Other front weight thoughts:
- Battery - one of the larger front static weight drops you can find. Downsize and/or relocate.
- Radio - The head unit isn't all that heavy, but combined with all the front wiring it's decent. Still, the audio hardware you'd pull from the center/rear of the car is considerably heavier, so in the net gutting all audio gear from the car doesn't shift weight in the good direction.
- Windshield washer reservoir (and associated tubing / jets). It's way out in the passenger front corner. You can get most of the savings by just keeping it dry instead of hauling a gallon of water out there. But the plastics are worth something too, and they also free up a good spot for running various cooler hoses or small cooler units. I've been running without one forever on the street, it's not bad. Just use gas station window washer squeegees more often.
- Windshield wipers - if you kill the wipers, motors, wiring, etc, it's a decent chunk and fairly high up. I wouldn't do it on a street car you might drive in the rain of course, Rain-X doesn't perfectly handle all conditions where you need to see out the front
- On the oil cooling front - probably one of the better options for decent cooling combined with weight savings in the right places is a Laminova oil:water cooling unit (inside the engine bay) and an upgraded radiator. Initial reports on this kind of setup from Travisjb indicate that the heat xfer works great, but you need additional airflow to the radiator to keep the water cool (airflow baffles in the bumper, etc). It's gotta beat running long heavy braided lines to a 34-row hanging way out on the front edge of the car.
As for top-to-bottom:
- Kill the XM Radio antenna from the top of the car if you have a touring model, plug the square hole with something (I just used a rubber plug and some silicone sealant).
- The headliner, auto-dim/homelink mirror, upper airbags, etc from the inside of the roof add up to a fair chunk up high. No point going down this route unless it's pretty much exclusive track machine though, in which case you'd obviously pull all the airbag and seatbelt hardware anyway.
- Z1's undertrays are heavier than stock, which is going to add front weight. But they're still worth it IMHO, and since the weight is so low they probably shift CG down by a hair. Ditto for extended/baffled oil pans - you want them for other benefits, but dropped CG is a decent compromise for the added front weight.
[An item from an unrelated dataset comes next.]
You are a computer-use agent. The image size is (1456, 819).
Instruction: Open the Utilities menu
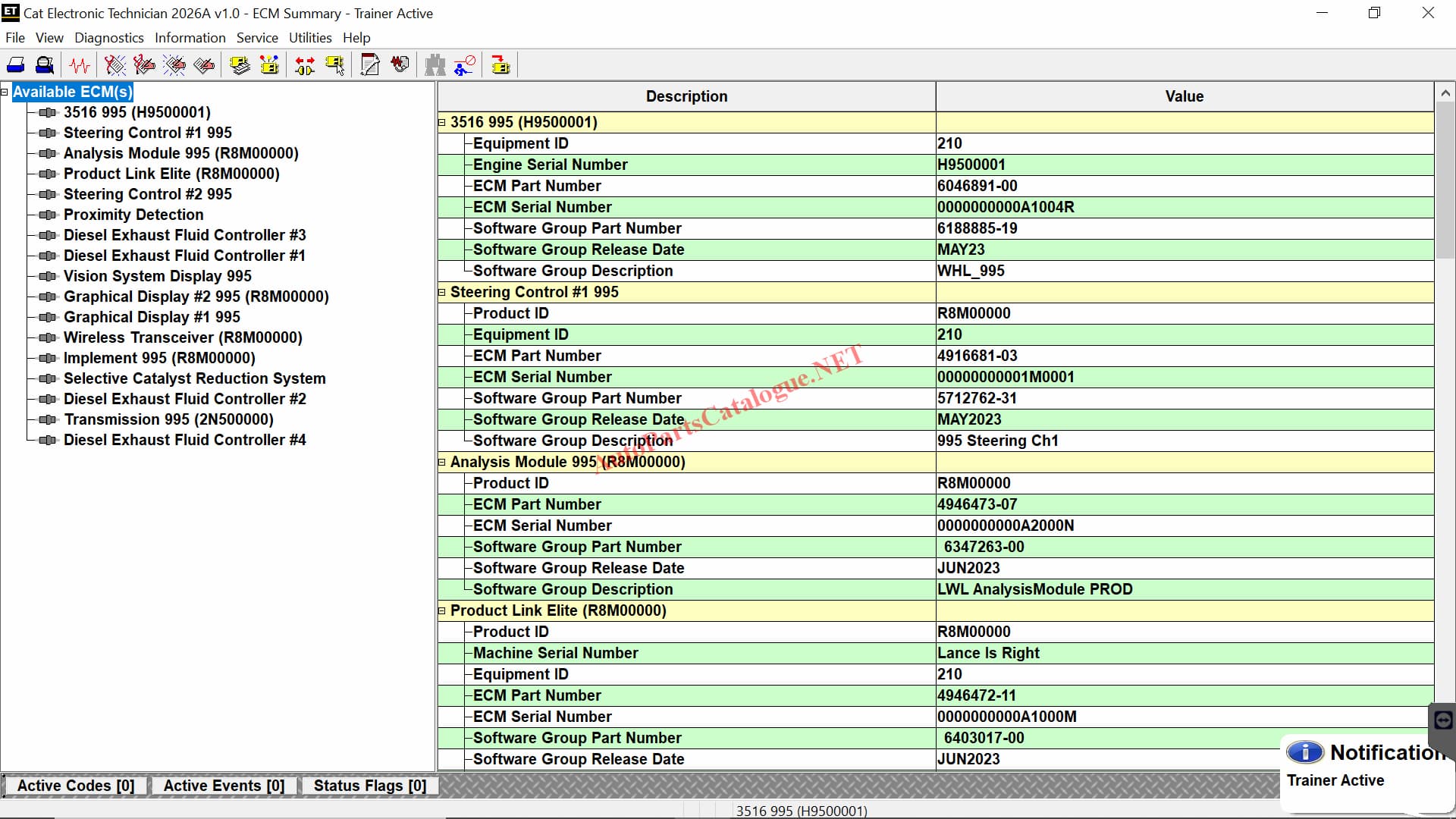coord(309,38)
If you dig around the engine bay, there are a lot of smaller optimizations too. None of them are worth much individually, but over time every little bit helps. A recent example I found: in the driver's side front corner of the engine bay, you'll see a plastic fuse box attached to the wall with a couple of small bolts. It's marked on top like it contains several fuses and relays, but actually it's some generic part to several Nissan cars apparently. Open it up and there's only a single fuse or relay (I forget which) inside there, the rest is all empty. So I unbolted that box and got it and its mounting hardware out of the car, and just ziptied the one fuse/relay/whatever to the side of the nearby wiring harness it comes from.